**Word and item position data:**

════════════════════

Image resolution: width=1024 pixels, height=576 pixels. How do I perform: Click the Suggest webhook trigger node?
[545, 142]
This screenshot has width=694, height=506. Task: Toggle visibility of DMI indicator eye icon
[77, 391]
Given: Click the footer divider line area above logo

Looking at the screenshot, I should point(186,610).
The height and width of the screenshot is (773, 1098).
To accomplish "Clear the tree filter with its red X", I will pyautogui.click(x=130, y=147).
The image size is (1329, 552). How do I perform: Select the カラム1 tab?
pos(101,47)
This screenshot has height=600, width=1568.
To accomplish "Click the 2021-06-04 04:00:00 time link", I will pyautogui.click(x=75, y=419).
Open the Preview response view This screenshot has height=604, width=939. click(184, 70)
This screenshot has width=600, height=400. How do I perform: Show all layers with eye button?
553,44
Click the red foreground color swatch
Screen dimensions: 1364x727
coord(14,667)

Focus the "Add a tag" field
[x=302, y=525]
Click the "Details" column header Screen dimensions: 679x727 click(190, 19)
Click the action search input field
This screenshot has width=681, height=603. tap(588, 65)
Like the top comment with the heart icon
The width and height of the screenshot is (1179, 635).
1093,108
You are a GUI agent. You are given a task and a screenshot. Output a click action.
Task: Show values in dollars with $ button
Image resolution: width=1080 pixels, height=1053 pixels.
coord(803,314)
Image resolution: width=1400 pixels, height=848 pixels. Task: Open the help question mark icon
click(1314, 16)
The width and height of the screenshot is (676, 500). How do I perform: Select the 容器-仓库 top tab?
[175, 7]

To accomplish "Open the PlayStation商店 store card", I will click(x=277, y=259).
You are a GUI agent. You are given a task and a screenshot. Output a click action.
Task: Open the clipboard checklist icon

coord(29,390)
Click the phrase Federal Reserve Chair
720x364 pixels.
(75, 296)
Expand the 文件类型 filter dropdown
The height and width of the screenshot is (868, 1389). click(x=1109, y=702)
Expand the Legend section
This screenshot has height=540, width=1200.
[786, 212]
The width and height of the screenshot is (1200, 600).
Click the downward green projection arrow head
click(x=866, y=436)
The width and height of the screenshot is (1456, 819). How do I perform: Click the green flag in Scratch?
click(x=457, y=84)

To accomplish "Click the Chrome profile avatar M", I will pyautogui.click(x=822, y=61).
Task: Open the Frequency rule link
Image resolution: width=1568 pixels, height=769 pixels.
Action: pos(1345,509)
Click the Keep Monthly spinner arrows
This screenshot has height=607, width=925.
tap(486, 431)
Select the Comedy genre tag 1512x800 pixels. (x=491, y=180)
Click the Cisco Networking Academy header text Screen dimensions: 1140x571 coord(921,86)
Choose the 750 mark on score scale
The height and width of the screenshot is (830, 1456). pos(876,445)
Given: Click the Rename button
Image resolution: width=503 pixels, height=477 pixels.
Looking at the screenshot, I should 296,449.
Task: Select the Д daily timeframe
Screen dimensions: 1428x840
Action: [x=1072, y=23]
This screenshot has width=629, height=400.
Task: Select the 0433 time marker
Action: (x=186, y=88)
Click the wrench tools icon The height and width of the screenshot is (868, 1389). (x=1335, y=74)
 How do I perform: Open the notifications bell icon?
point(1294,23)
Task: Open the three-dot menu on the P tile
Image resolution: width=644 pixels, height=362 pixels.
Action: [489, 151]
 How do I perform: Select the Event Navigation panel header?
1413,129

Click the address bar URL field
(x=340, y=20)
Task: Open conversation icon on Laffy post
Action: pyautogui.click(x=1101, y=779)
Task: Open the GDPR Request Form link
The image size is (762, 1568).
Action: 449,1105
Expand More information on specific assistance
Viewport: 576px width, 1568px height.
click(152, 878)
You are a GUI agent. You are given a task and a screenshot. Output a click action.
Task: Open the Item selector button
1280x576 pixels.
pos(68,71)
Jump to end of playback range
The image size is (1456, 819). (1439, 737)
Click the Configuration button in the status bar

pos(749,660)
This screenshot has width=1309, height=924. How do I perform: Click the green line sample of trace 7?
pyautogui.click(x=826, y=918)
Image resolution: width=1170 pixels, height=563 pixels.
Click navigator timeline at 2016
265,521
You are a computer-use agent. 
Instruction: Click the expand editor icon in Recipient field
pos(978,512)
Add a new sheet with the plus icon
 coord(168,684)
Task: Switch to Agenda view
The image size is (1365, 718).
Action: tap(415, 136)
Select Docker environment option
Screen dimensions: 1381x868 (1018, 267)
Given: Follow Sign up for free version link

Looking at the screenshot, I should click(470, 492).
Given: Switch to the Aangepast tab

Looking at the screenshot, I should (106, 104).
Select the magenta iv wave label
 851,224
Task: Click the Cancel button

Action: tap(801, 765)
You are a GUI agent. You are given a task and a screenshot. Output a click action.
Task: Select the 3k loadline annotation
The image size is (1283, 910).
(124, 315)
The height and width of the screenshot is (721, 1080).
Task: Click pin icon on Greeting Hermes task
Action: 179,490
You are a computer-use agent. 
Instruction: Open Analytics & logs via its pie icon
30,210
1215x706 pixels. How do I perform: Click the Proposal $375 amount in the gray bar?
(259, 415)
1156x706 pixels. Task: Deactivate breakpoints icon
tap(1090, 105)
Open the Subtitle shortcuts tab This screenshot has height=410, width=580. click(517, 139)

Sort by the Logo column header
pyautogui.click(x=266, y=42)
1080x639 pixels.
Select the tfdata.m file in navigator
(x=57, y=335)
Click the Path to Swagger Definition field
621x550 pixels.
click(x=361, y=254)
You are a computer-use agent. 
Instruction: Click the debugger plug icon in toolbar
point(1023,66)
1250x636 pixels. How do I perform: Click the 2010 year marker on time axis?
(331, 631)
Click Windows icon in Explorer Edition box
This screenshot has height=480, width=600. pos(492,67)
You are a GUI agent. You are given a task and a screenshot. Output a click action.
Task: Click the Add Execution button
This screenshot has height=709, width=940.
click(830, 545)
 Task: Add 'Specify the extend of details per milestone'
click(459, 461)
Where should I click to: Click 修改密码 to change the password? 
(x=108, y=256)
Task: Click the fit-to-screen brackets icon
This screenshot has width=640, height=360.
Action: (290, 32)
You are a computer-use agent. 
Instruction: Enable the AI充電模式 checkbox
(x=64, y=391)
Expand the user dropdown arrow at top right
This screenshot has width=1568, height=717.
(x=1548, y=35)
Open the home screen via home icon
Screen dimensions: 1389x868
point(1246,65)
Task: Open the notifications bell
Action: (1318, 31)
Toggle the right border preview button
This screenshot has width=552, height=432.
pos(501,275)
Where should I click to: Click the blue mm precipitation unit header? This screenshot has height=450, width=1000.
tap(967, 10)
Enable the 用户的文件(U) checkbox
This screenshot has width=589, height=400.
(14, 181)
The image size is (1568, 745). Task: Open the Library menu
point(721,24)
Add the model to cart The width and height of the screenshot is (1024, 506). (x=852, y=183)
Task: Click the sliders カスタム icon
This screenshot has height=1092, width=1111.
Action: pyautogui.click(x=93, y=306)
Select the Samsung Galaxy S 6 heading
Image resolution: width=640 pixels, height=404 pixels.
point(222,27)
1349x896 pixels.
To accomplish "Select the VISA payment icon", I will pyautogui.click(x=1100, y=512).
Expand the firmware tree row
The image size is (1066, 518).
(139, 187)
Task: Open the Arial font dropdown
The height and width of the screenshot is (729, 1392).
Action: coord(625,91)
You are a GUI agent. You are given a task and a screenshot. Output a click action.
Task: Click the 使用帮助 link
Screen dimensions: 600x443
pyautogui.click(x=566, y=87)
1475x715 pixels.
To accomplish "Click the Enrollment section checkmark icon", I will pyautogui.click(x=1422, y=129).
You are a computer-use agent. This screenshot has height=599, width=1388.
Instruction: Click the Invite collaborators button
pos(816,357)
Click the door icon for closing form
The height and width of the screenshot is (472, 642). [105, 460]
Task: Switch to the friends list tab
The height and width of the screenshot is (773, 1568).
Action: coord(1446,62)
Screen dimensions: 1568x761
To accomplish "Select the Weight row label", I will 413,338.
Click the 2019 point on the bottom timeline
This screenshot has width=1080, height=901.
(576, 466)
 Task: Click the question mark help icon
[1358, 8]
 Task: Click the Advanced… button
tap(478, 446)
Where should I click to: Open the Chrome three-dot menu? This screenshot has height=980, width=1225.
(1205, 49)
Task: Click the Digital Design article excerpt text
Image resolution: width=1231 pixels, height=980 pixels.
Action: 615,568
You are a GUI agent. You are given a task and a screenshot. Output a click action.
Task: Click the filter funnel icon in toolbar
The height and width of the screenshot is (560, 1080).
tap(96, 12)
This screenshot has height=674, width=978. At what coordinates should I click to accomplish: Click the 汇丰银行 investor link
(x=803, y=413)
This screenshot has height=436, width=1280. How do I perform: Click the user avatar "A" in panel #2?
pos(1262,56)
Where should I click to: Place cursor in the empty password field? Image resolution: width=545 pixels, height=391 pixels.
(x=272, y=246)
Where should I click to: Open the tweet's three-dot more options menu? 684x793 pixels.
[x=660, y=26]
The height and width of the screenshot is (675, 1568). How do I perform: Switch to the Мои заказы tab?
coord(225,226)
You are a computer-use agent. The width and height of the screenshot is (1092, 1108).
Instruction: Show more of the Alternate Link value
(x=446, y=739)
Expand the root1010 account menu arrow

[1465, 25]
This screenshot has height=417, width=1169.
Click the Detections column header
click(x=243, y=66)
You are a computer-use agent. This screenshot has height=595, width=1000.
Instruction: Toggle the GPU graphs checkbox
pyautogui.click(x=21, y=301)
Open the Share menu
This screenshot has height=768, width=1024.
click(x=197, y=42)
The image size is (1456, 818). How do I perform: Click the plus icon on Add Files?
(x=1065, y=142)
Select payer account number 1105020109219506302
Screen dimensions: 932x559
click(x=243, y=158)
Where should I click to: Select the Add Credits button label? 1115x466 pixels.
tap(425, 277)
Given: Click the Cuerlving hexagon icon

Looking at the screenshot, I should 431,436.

════════════════════

**Short task:** Copy the lines of the items verbatim, from the line containing "679x727 click(190, 19)" up to and including the line containing "will click(x=277, y=259).".

**Full output:**
Click the "Details" column header Screen dimensions: 679x727 click(190, 19)
Click the action search input field
This screenshot has width=681, height=603. tap(588, 65)
Like the top comment with the heart icon
The width and height of the screenshot is (1179, 635).
1093,108
You are a GUI agent. You are given a task and a screenshot. Output a click action.
Task: Show values in dollars with $ button
Image resolution: width=1080 pixels, height=1053 pixels.
coord(803,314)
Image resolution: width=1400 pixels, height=848 pixels. Task: Open the help question mark icon
click(1314, 16)
The width and height of the screenshot is (676, 500). How do I perform: Select the 容器-仓库 top tab?
[175, 7]

To accomplish "Open the PlayStation商店 store card", I will click(x=277, y=259).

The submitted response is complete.